Maddow asked why he saw the time frame as the end of the year.
"It's an assumption to how long these court fights will take and hearings with witnesses," Nadler said.
"We'll spend, I assume, September and October on hearings with witnesses we don't have to get through compulsory process in court. Hopefully the court proceedings will get us the witnesses like (Don) McGahn and others after the end of October. And if that is correct, then that's an approximate time frame."
"And this lawsuit that you filed this week to try to compel Don McGahn's testimony, to try to make him respect your subpoena, I've been describing this -- and I realize I'm describing this on the basis of other people like me describing this and i should check it out with you -- but the way I look at this is, this is about getting McGahn's testimony but it seems to me through this lawsuit, you were essentially trying to unlock what has been blocking other witnesses from testifying," Maddow said.
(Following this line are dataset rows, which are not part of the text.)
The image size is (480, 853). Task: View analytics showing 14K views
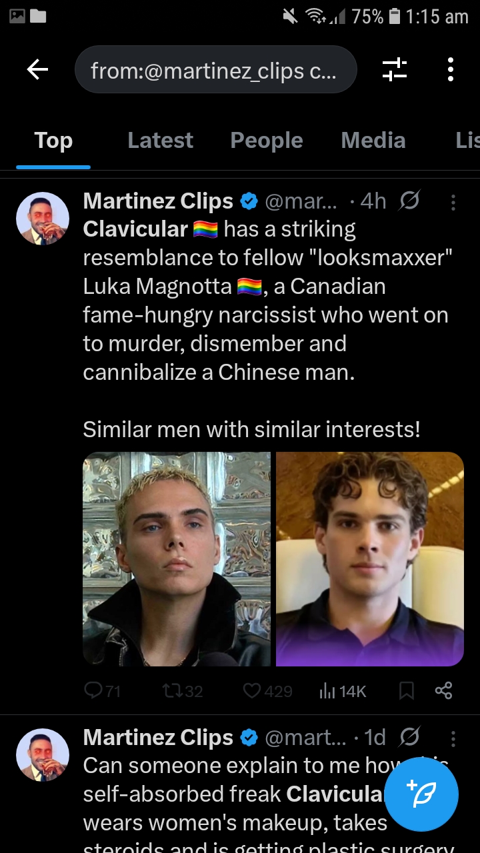click(343, 691)
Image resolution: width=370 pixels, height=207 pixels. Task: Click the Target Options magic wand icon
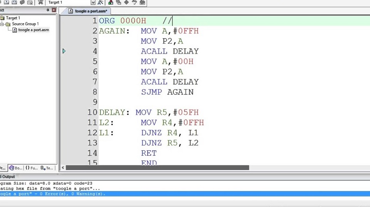[x=100, y=2]
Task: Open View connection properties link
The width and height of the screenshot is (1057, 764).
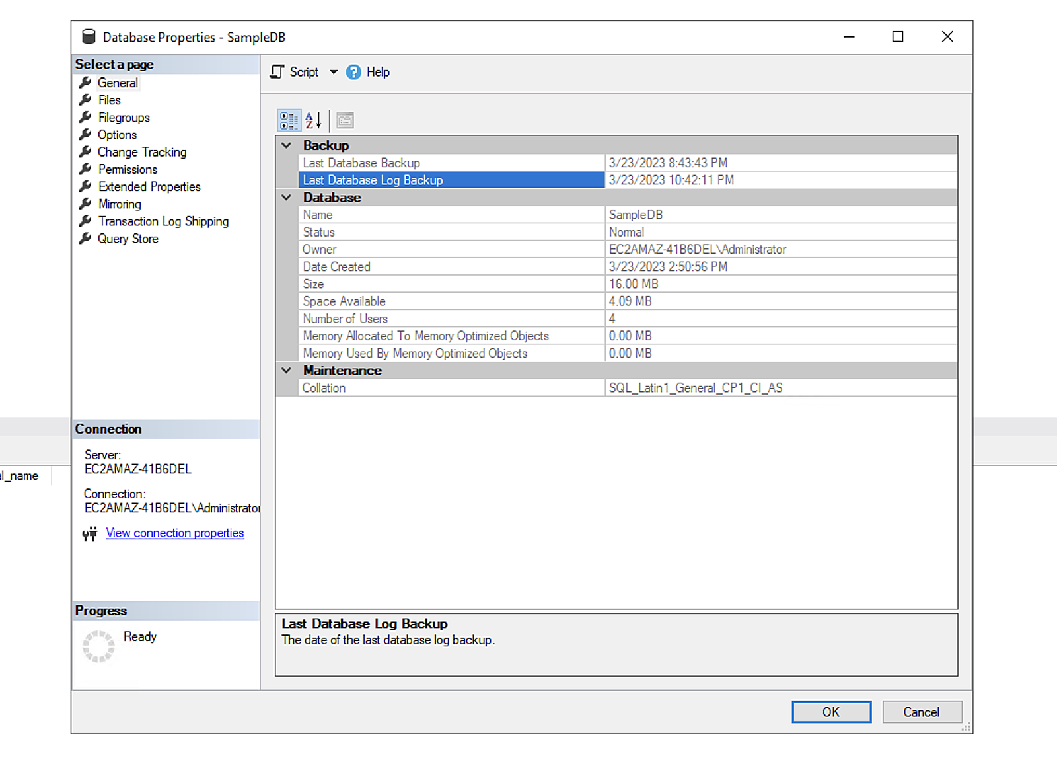Action: tap(175, 533)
"That's exactly right. The legal issues in McGahn are exactly the same legal issues for Hope Hicks and all the other witnesses. So when hopefully we win the McGahn lawsuit, all the others will follow.
"The White House is asserting absolute immunity for presidential appointees, which is an absurd claim and that's essentially what they're asserting. If the courts, God forbid, were to uphold such a claim, then never mind the impeachment, there'd be no Congressional oversight of the executive at all because you could simply say anyone who deals with the president, anyone in the administration doesn't have to testify at all.
"And that would destroy the separation of powers. it would essentially make the president unaccountable to Congress and therefore to the people and make him a king, which is exactly what the framers of the Constitution did not want to do."